• _About this exercise_:
If a line of the material holds the string "computer", please copy it.

- Opening Delimiter -

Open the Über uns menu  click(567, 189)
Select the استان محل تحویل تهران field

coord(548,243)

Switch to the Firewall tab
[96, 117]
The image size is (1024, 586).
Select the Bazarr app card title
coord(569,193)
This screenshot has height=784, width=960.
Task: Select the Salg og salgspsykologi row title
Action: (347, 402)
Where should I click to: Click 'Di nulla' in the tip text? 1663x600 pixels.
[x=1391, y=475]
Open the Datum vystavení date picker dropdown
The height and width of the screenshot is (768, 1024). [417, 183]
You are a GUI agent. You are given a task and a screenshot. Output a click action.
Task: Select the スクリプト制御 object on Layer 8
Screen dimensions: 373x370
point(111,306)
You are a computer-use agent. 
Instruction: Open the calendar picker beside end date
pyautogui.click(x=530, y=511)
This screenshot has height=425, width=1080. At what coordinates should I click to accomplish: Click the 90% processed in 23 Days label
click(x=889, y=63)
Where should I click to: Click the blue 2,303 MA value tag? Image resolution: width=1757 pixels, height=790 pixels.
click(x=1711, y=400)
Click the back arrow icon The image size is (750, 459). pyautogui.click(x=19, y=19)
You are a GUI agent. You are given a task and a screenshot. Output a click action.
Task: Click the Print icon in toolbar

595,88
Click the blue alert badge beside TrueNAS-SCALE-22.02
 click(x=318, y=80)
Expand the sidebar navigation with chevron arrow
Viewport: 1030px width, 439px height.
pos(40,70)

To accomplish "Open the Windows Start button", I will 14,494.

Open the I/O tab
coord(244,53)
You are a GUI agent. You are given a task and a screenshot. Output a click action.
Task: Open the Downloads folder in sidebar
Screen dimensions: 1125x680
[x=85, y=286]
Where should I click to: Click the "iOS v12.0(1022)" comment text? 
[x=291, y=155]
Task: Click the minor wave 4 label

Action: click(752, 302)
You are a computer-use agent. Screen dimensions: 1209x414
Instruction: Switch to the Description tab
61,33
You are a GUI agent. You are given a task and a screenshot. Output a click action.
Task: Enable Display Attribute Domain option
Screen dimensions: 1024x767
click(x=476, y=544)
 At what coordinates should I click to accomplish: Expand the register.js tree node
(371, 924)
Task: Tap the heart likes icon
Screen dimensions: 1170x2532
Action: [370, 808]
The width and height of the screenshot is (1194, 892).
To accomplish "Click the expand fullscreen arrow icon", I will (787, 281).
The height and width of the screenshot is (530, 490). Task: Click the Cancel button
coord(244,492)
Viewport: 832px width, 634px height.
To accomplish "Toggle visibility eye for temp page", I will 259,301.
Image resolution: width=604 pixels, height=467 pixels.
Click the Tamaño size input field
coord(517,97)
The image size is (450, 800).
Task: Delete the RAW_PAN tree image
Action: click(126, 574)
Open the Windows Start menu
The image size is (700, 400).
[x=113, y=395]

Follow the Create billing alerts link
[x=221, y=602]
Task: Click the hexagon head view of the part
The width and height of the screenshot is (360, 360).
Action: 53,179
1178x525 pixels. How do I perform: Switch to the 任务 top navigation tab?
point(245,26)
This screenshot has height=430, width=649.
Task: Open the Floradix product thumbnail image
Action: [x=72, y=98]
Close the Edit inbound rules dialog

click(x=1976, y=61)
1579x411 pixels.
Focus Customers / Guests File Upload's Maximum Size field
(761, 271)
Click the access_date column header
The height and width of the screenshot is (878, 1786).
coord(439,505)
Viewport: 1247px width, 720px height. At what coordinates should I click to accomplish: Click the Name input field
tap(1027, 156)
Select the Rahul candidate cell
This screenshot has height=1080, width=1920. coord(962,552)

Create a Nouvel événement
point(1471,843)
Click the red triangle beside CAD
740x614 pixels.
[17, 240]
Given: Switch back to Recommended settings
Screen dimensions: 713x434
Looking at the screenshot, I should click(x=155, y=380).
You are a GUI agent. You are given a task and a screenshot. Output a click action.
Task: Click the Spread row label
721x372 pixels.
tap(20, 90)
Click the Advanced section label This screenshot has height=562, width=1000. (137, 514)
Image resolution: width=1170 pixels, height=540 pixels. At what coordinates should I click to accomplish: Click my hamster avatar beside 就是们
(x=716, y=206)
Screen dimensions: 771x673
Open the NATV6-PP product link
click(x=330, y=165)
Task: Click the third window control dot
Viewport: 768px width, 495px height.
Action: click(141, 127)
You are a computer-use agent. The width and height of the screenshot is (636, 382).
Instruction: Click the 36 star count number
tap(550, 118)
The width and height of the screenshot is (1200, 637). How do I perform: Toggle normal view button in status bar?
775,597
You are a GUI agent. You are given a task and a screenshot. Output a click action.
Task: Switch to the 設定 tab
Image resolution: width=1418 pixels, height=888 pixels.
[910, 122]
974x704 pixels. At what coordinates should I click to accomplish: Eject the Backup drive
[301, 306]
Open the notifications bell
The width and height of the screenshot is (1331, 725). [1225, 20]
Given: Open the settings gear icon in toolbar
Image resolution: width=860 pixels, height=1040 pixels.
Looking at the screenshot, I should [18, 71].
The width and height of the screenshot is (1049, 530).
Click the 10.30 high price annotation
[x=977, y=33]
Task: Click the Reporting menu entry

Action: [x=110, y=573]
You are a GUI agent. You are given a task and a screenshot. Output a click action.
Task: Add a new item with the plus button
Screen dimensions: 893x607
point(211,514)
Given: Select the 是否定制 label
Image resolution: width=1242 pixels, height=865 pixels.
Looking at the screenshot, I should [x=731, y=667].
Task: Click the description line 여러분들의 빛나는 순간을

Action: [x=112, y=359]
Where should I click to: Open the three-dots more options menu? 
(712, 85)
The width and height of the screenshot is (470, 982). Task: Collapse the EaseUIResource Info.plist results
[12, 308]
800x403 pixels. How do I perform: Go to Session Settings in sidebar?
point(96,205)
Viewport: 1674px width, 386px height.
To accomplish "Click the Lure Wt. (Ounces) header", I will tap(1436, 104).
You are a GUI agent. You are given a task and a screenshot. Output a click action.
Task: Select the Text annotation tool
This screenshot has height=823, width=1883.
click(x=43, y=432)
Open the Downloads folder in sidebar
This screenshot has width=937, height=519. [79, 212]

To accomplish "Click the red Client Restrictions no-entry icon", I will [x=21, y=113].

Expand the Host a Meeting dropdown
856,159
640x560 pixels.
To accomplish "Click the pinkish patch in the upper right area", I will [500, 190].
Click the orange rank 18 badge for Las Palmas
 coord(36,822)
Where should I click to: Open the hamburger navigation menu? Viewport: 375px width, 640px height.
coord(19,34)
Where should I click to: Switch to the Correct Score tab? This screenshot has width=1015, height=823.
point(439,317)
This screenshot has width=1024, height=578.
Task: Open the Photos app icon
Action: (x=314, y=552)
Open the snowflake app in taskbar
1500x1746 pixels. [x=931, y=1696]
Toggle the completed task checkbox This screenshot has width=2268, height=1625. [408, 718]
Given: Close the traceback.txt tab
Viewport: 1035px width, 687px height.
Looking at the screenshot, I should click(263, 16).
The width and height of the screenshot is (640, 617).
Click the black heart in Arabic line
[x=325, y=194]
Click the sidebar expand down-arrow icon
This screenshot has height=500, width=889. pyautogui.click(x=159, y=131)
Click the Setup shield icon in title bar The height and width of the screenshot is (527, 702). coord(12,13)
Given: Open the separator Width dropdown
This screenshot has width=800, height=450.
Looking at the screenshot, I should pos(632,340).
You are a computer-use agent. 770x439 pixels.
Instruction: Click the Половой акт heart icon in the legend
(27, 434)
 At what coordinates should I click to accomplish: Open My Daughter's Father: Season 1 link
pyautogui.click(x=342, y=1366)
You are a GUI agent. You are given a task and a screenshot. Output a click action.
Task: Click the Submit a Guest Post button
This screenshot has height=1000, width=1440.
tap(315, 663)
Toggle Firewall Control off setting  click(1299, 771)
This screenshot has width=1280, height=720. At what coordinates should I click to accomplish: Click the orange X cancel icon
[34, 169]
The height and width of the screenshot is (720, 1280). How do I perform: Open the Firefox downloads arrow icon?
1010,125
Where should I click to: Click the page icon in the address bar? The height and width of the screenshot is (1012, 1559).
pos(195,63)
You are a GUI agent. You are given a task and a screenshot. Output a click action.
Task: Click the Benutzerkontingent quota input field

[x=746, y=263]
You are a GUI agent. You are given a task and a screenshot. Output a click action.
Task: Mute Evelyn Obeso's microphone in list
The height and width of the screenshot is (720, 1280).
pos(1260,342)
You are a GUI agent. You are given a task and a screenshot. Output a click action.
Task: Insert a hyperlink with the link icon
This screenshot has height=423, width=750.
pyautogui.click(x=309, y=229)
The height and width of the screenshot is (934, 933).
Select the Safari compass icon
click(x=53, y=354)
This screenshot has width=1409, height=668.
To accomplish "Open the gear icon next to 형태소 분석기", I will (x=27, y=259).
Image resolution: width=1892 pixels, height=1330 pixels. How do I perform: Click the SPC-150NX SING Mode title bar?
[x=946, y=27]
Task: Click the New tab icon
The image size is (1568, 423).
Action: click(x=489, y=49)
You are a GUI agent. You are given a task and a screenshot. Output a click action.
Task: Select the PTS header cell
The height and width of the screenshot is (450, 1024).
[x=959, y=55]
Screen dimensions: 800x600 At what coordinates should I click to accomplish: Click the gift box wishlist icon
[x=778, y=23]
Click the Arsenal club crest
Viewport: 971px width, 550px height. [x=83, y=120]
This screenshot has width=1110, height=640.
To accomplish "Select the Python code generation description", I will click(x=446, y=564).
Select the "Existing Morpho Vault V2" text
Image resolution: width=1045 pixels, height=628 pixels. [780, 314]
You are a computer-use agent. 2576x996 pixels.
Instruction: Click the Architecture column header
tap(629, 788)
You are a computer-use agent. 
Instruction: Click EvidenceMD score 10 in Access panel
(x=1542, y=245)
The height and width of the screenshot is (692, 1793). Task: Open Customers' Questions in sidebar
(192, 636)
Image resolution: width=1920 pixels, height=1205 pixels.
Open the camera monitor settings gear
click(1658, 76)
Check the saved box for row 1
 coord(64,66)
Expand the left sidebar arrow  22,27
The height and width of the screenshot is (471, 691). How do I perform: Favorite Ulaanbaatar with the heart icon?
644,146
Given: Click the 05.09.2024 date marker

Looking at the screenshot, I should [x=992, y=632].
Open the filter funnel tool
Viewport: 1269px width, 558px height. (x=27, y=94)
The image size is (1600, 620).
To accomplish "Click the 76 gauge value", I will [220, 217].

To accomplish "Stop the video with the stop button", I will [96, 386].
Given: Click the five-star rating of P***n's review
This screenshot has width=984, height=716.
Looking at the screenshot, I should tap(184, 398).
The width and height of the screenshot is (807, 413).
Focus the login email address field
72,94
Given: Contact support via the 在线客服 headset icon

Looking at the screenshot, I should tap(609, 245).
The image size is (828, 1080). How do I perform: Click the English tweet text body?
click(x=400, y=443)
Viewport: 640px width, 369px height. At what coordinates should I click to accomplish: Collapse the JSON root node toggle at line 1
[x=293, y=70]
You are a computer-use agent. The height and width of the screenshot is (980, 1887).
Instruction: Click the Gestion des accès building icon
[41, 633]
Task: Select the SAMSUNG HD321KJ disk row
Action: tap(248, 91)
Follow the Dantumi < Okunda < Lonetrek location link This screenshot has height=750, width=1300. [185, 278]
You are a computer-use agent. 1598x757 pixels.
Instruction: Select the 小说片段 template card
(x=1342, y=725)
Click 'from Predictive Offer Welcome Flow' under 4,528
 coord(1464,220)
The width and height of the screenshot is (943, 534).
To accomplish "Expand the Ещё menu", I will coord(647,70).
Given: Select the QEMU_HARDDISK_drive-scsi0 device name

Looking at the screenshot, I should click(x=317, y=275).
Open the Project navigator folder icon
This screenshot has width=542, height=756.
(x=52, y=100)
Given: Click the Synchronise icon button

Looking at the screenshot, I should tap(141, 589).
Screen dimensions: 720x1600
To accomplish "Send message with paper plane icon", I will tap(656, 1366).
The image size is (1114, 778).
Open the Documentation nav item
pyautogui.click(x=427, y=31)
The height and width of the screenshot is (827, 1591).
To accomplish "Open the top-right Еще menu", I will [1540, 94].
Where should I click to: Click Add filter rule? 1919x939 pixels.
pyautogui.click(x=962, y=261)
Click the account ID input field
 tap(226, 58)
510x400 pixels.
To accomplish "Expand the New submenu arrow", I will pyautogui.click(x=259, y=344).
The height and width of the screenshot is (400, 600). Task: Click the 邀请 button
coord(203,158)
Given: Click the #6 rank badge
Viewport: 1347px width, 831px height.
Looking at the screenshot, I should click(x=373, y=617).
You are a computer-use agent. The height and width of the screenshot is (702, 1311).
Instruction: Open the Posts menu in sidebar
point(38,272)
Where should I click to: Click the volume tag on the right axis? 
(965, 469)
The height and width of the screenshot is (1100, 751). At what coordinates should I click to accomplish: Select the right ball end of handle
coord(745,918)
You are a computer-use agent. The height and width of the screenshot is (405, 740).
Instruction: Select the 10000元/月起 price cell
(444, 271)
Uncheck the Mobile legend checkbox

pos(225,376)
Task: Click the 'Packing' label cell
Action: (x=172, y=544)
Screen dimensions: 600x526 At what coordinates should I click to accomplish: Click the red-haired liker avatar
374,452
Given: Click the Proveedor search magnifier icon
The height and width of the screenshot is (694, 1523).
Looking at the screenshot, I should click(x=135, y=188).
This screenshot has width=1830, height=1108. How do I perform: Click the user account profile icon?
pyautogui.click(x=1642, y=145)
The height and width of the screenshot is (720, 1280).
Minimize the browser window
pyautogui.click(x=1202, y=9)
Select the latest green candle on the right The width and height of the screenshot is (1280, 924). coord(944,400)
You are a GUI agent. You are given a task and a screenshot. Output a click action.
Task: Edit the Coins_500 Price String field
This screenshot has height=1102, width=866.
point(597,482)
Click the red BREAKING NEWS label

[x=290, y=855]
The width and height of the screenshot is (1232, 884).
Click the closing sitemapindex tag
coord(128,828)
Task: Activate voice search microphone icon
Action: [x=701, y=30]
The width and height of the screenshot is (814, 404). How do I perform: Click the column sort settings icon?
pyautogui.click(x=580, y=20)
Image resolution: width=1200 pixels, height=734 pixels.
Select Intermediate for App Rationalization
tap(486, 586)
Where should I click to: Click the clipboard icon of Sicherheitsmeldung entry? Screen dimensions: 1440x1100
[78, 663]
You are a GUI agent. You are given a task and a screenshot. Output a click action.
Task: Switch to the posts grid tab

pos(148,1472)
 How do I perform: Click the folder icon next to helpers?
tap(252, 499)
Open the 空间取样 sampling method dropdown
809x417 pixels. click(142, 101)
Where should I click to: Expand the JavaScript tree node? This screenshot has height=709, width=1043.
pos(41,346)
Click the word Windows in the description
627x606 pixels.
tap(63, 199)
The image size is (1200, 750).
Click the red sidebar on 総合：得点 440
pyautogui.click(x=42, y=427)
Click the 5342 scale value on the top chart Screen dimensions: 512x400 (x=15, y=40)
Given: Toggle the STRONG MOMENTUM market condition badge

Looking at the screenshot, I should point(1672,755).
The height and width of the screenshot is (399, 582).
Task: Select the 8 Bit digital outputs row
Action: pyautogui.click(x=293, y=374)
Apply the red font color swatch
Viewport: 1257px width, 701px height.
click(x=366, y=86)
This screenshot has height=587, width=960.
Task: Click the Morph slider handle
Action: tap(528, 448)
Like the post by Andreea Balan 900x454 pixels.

- Closing Delimiter -

• _Exercise response_:
You are a computer-use agent. 
You are a computer-use agent. Screen dimensions: 1209x414
You are a computer-use agent. The width and height of the screenshot is (636, 382).
You are a computer-use agent. 770x439 pixels.
You are a computer-use agent. 2576x996 pixels.
You are a computer-use agent. 
You are a computer-use agent. The height and width of the screenshot is (980, 1887).
You are a computer-use agent. 1598x757 pixels.
You are a computer-use agent. The height and width of the screenshot is (702, 1311).
You are a computer-use agent. The height and width of the screenshot is (405, 740).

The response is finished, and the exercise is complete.